Why we will only ever see one side of the moon

By Jonti Horner

The full moon. Photo / Chris Callinan
The full moon. Photo / Chris Callinan

Technically, Pink Floyd had it wrong. The space-facing side of the moon isn't dark (except at full moon when the Earth is between the sun and the moon). Not that you'd know that, given we always see the same side of our nearest neighbour.

To understand why we only see that one side, we need to explore the relationship between the moon and Earth, and the forces that will slowly, but inexorably, sling the moon from our orbit into space.

As the moon orbits Earth, its gravitational pull raises "tidal bulges" on our planet. Both solid ground and oceans respond to this pull, causing the moon to raise land and ocean tides.

At the same time, the sun also raises tides on Earth which, while noticeably weaker than those caused by the moon, adds a level of complexity to the tides we experience.

When the moon and sun are aligned correctly (either at new moon - when the moon is approximately between Earth and the sun - or at full moon, when Earth is approximately between the moon and the sun), the tides induced by the moon and sun add together, and we get extra-high and extra-low tides.

These are commonly known as spring tides.

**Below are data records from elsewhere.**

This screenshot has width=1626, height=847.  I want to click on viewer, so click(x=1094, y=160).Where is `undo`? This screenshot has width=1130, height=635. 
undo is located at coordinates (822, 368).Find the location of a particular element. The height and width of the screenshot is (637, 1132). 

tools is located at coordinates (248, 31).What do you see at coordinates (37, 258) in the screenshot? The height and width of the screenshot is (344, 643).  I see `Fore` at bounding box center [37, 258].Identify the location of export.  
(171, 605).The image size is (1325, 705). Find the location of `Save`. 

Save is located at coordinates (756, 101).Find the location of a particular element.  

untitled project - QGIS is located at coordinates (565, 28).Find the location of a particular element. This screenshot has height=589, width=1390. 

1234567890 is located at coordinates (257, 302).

Equally, when the moon and sun are pulling at right angles to one another, their influence cancels out, to some extent, and we get neap tides - high tides are at their lowest, and low tides their highest.

Slow spin-down - the long-term influence of tides

Beyond just causing the daily ingress and egress of the ocean on to land, tides raised by the moon on Earth have another interesting effect - they are slowly causing Earth's rotation to slow.

As we all know, Earth spins on its axis once a day, but the moon takes almost a whole month to orbit our planet. As a result, the location of the tidal bulges from the moon move around our planet significantly more slowly than Earth's surface spins.

Friction causes the bulges to be pulled along with Earth's motion, to some degree, and they end up slightly ahead of the location directly beneath the moon.

We're slowly growing apart - the moon's recession

The rate at which the moon is receding from Earth is relatively small, but easily measured (using the retroreflectors left on the Moon's surface by the Apollo astronauts, among other techniques).

Currently, the recession is only around 22 millimetres a year, causing one Earth day to lengthen by about 23 microseconds a year.

Synchronous rotation

Earth exerts tides on the moon, just as the moon exerts tides on Earth. Since Earth is comparatively massive, the tides it raises on the moon are much greater than those raised by the moon on Earth.

And those tides long ago slowed the moon's rotation so that it spins on its axis exactly once in the time it takes to orbit our planet once.

As the moon recedes from Earth, its orbital period will increase, but the strength of Earth's tides will ensure its spin slows, so it will continue to show the same face to our planet.

Jonti Horner is an astronomer and astrobiologist based at the University of New South Wales, in Sydney.